なぜ球団名に“ソックス”がつくのか? 野球と靴下にまつわる伝統と歴史

靴下のロゴでお馴染みのレッドソックス【写真:Getty Images】
靴下のロゴでお馴染みのレッドソックス【写真:Getty Images】

かつて他球団との差別化を図るために「赤い靴下」を履いたことが発端

 競技をするときに「靴下」を着用するスポーツは、野球だけでなくたくさんあるが、野球はとりわけ靴下とかかわりが深いスポーツだ。MLBのチームにも「ボストン・レッドソックス」「シカゴ・ホワイトソックス」とチーム名に「靴下」が入るチームがある。MLB最大の事件とされる八百長事件は「ブラックソックス・スキャンダル」と言われている。

 野球はアメリカの東海岸で始まった。そのごく初期の段階で野球と靴下の「縁」が生まれている。1842年、アレクサンダー・カートライトというニューヨーク・マンハッタンの消防団長が野球チームを作った。その名前を「ニューヨーク・ニッカーボッカーズ」と言った。

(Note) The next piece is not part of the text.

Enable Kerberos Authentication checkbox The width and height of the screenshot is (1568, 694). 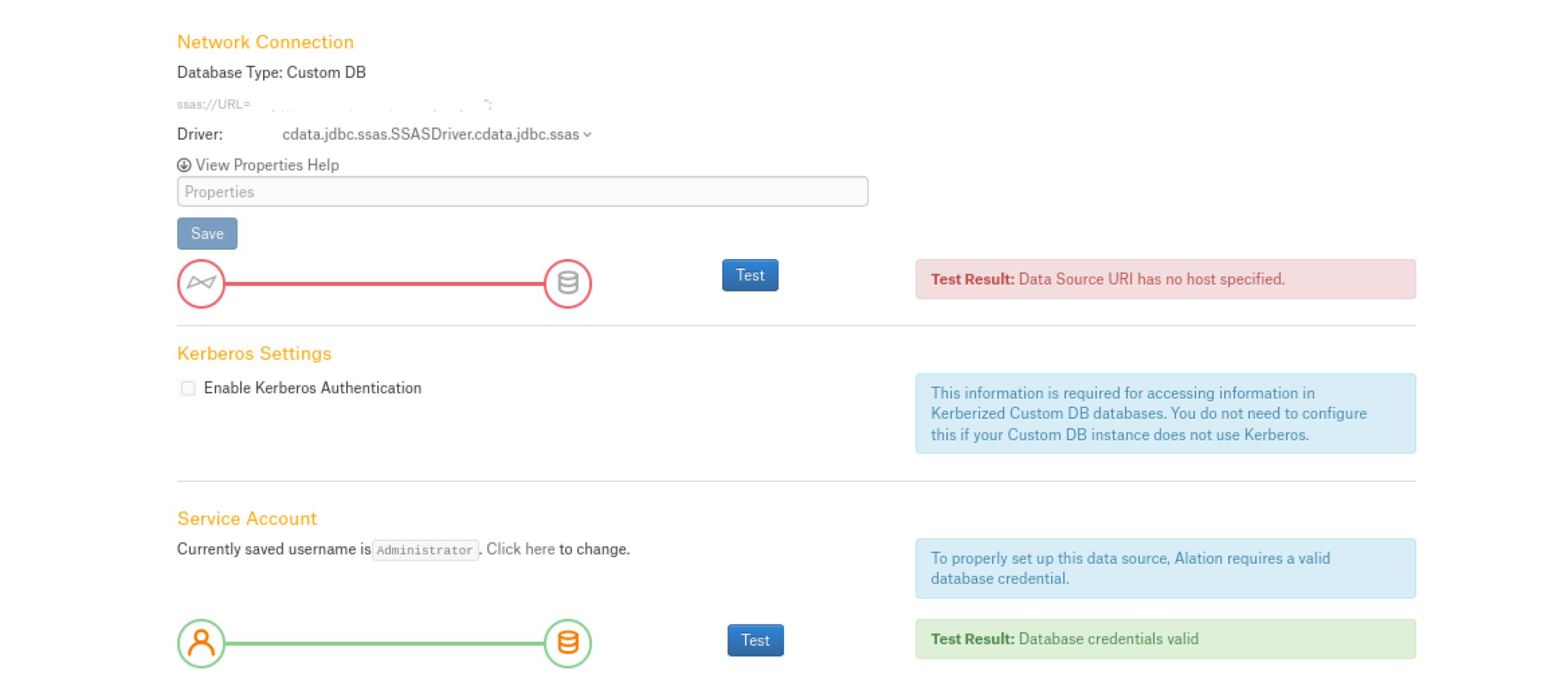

「ニッカーボッカーズ」とは、オランダ系移民が穿いていた半ズボンのことだ。この頃まで野球にはユニホームはなかったが、カートライトは統一した服装をすることを思いつき、「ニッカーボッカーズ」を着用することにした。「ニッカーボッカーズ」は、裾を絞ったズボンなので動きやすい特長があった。そして、半ズボンだったことから、その下には靴下をはくこととなった。ちなみに「ニューヨーク・ニッカーボッカーズ」のユニホームは上が白、半ズボンが青だった。

「ニッカーボッカーズ」は、“オランダ系移民”のことも意味していた。ニューヨークにはオランダ系移民が多く、「ニューヨーク・ニッカーボッカーズ」というネーミングはそうした地域特性を象徴していた。「ニッカーボッカーズ」は運動しやすい服装なので、野球だけでなく、乗馬でも使用されるようになった。足元が軽快で現在も建設現場などで広く使用されている。